Reg Presley: 'I must learn to swear more' – a classic feature from the vaults

This article is more than 11 years old
Reg Presley's death was sad news for fans of both 1960s rock and unintentional comedy in recording studios. Here, from 1991, he relives the legendary Troggs Tapes, courtesy of Rock's Backpages – the world's leading archive of vintage music journalism

The year is 1970. It is the year the samba skills of Pelé, Jairzinho and Rivelino sweep Brazil to World Cup victory in Mexico City. In the same year, perhaps a little less light on his feet, Mr Heath drones his way to No 10 at the expense of Mr Wilson.

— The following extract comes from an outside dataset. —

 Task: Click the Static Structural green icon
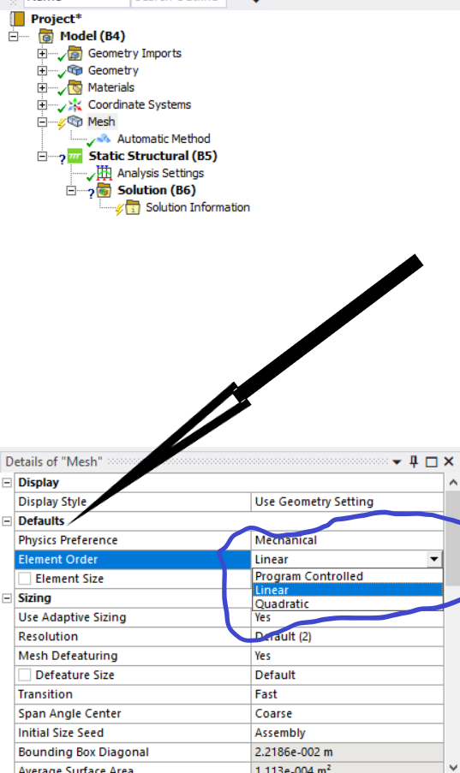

Also that year, the Americans carry the Vietnam War into Cambodia, and with the breakup of the Beatles and the deaths of Jimi and Janis, the curtain falls on rock's golden age. And just by way of a footnote, 1970 is a year that falls a long way after the sell-by date of a certain band from Andover, Hampshire. Yet for the Troggs, their finest hour is only just round the corner.

As they gathered for a recording session in the studio of Dick James Music in London, a once-glittering future lay some distance behind them. Carefully steered by their manager and producer Larry Page (who'd sought to invest them with that same combination of brutishness and camp he had brought out in the Kinks), Hampshire's finest had scored on both sides of the Atlantic with their second single, a cover of Chip Taylor's Wild Thing (currently enjoying a revival extolling the ferocious chocolatiness of Lion bars). The Troggs had followed this immortal slice of rifferama with more hit 45s: I Can't Control Myself (the lines "Your slacks are low and your hips are showing" earned it a ban from the BBC), With A Girl Like You, Give It To Me, Night Of The Long Grass and Love is All Around.

But in summer 1967, following an offer of £100,000 to sign to MGM in America, the Troggs split from Larry Page amid much litigation and bitterness, and their hit career ebbed away within a year.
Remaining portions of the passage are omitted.